Recently QuakeWrap, Inc. introduced PipeMedic™, a new generation of CFRP liners that consist of coiled, pre-cured laminated sheets. When taken inside the pipe and released, their “elastic memory” makes them extend and conform to the inner pipe surface – like a loaded spring. The laminate can be installed in individual bands or continuously (spiral), regardless of the diameter of the pipe (one size fits all). Epoxy tack coats are used as the adhesive between the laminate and the pipe surface.
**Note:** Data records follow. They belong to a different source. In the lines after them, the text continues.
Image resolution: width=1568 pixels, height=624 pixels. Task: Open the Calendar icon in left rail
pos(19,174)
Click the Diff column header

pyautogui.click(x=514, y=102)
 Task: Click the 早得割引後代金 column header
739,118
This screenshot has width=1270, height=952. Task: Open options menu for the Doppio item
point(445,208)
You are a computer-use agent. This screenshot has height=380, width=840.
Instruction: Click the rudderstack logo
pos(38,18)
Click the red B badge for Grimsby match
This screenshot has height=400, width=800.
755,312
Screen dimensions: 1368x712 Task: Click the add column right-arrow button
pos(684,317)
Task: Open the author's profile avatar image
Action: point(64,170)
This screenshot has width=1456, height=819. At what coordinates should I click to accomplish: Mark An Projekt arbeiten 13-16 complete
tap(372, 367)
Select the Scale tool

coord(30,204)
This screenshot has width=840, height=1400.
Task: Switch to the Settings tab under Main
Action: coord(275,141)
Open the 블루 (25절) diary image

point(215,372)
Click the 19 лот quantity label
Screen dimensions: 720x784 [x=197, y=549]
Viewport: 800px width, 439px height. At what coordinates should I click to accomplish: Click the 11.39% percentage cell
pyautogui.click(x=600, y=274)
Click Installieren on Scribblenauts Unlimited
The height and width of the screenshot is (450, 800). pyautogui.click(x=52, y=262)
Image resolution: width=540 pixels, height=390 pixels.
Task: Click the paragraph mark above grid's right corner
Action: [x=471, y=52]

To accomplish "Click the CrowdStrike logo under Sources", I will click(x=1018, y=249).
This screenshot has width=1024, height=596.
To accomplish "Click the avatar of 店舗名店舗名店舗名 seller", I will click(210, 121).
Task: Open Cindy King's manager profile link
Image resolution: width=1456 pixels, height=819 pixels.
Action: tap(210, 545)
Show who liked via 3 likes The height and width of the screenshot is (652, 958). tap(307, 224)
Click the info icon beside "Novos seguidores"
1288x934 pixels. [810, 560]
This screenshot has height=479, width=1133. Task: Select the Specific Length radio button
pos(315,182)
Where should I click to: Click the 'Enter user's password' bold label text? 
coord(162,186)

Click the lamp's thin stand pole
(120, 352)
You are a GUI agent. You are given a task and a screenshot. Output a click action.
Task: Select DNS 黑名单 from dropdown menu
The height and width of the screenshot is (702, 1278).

Improved quality control and installation speed is achieved with this new system since in situ epoxy saturation of the liner is not required. Also, multiple layered liners can be fabricated with relative ease in manufacturing plants, including liners with galvanic corrosion barriers to avoid direct contact between the CFRP and the surface of steel pipes.

Economic Considerations

The unit prices of most CFRP liners are in the range of $20 to $30 per square feet of installed liner, which is relatively high compared to other structural liners, such as reinforced gunite and steel jackets. However, their competitive edge is in the higher quality control, speed of installation (reduced service downtimes), corrosion mitigation properties, low labor costs, as well as the fact that they can provide a long term, maintenance-free solution. Moreover, the fact that the no excavation is required to access the pipe provides additional savings and allows for the immediate rehabilitation of sewer lines buried under heavily populated areas, main streets, highways or industrial facilities.


Final appearance of CFRP retrofitted pipe.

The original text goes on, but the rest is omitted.